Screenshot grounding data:
"""

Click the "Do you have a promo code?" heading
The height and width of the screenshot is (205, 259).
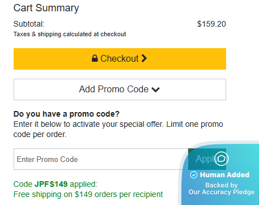(66, 114)
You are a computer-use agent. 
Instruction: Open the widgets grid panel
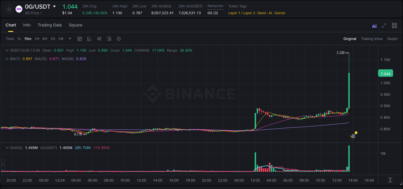click(394, 25)

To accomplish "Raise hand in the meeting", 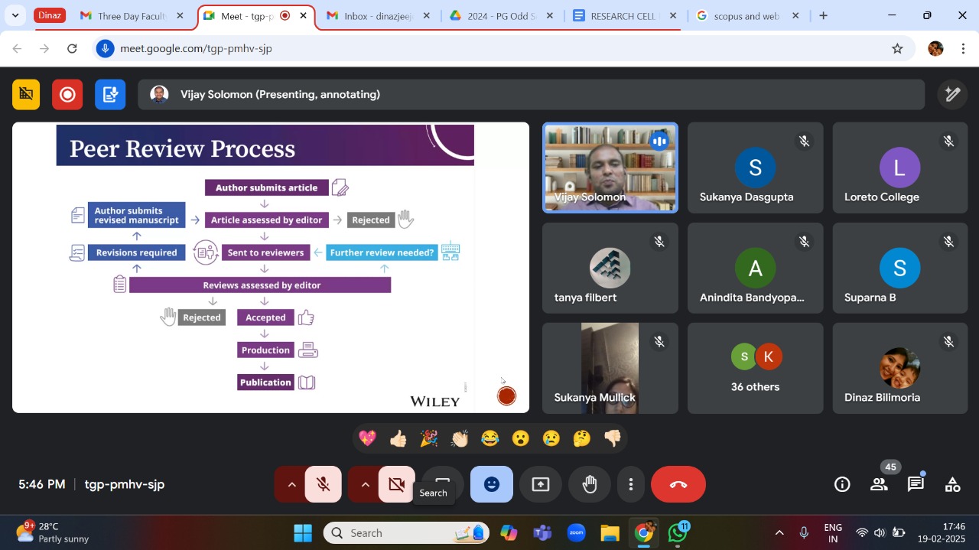I will pyautogui.click(x=589, y=484).
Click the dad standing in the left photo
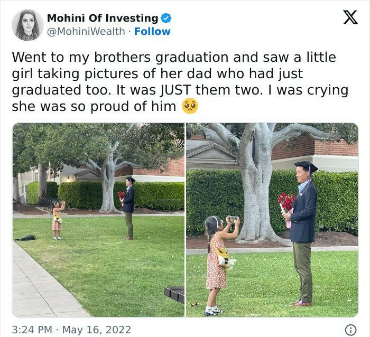 click(129, 209)
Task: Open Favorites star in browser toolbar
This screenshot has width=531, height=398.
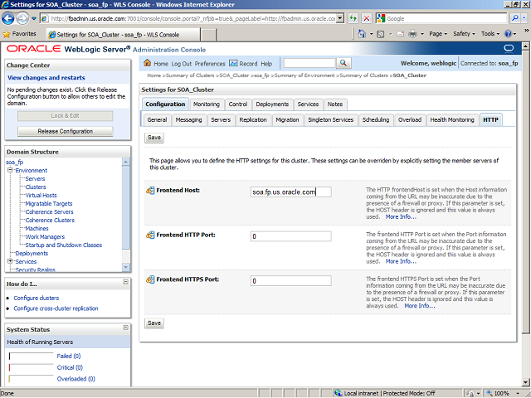Action: (7, 34)
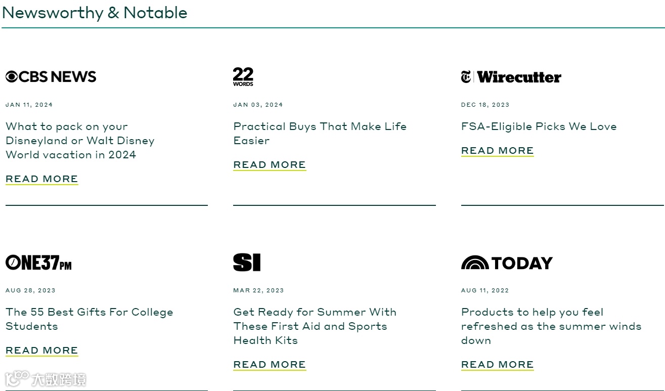Click Read More under ONE37pm article
Screen dimensions: 665x391
(42, 351)
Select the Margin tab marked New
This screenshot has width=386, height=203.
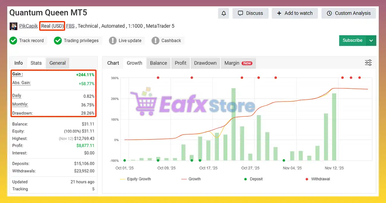[238, 63]
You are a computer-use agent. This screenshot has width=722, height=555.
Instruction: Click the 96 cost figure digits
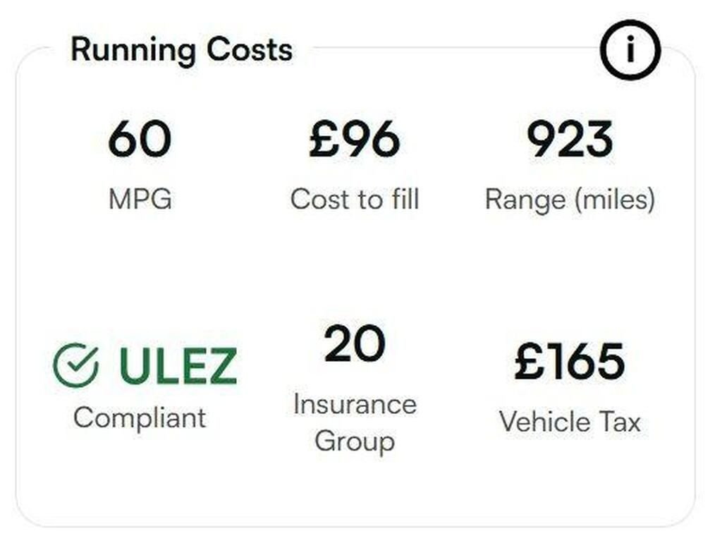point(369,139)
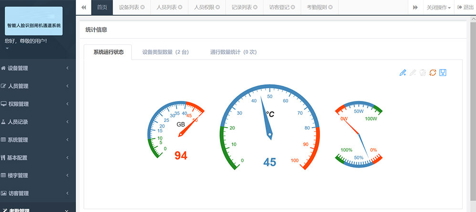Open the 关闭操作 dropdown

point(438,8)
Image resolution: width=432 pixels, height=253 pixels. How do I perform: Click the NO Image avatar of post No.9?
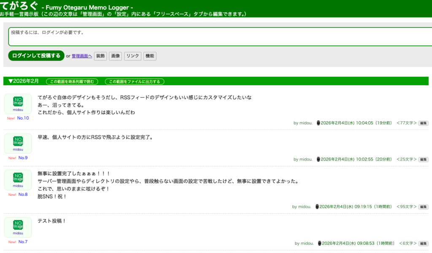tap(18, 141)
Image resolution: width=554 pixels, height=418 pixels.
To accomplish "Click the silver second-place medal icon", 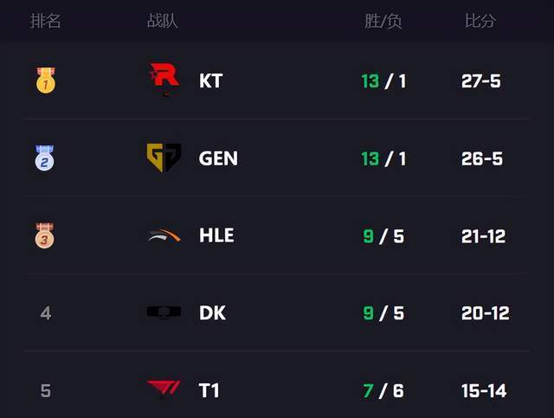I will coord(45,158).
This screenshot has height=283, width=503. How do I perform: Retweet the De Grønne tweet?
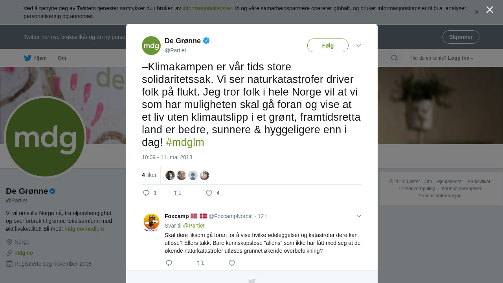tap(178, 193)
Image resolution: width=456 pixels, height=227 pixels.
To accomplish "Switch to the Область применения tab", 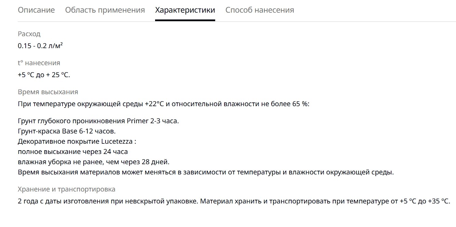I will click(105, 10).
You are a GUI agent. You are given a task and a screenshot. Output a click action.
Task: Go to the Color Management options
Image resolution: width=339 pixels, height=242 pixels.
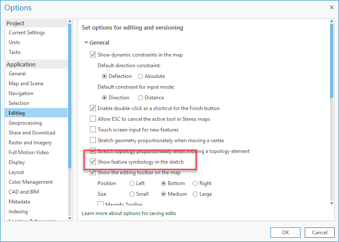pyautogui.click(x=30, y=182)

"""

Problem description – Count how many lines of the entries include the string "agent". The number is the entire answer.

Task answer – 3